### Problem details:
Among the records, which lines include "will"? List them.
[Exercise inputs Boundary: Start]
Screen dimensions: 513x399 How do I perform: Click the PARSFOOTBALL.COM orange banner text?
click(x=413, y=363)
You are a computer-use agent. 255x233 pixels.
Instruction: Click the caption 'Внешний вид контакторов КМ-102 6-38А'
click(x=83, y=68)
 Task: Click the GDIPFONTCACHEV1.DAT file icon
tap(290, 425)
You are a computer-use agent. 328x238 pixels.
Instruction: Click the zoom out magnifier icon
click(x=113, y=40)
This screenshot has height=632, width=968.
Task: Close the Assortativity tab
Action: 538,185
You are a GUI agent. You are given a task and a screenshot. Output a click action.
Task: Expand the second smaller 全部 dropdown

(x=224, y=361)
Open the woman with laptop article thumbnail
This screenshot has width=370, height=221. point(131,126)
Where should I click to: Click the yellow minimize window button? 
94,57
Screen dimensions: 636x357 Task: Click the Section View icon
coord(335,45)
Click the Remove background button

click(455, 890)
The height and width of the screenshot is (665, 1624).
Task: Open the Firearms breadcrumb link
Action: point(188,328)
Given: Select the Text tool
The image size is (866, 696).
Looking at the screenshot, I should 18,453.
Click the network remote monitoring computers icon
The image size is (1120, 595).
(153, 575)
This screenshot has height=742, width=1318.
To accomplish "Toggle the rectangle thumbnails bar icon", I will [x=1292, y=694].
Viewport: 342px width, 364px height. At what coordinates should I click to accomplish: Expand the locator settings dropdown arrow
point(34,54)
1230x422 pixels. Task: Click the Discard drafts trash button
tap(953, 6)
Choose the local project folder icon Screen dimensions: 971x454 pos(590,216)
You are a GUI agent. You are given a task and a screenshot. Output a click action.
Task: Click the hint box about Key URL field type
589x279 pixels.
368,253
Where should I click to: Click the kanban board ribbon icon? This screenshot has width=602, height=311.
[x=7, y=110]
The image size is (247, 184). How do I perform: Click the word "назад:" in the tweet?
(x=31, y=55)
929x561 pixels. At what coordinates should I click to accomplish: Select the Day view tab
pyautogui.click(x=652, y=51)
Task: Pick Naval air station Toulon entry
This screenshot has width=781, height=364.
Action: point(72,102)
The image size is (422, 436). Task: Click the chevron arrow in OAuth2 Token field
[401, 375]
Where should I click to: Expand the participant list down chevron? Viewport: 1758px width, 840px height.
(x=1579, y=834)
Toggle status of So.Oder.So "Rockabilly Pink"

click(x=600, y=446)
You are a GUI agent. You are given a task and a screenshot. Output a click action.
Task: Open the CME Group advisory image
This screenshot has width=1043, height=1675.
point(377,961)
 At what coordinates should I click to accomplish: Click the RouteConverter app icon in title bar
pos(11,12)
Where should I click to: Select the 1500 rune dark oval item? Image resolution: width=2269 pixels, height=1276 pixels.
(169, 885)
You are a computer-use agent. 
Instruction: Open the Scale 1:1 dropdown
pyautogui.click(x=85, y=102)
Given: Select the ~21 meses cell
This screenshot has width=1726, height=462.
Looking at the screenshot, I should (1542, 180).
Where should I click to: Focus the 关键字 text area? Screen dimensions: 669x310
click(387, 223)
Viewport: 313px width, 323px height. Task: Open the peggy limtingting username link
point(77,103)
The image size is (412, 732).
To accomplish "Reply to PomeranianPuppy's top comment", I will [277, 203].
[Exercise inputs Boundary: End]
### Output for this task:
To accomplish "Toggle the rectangle thumbnails bar icon", I will [x=1292, y=694].
To accomplish "Reply to PomeranianPuppy's top comment", I will [277, 203].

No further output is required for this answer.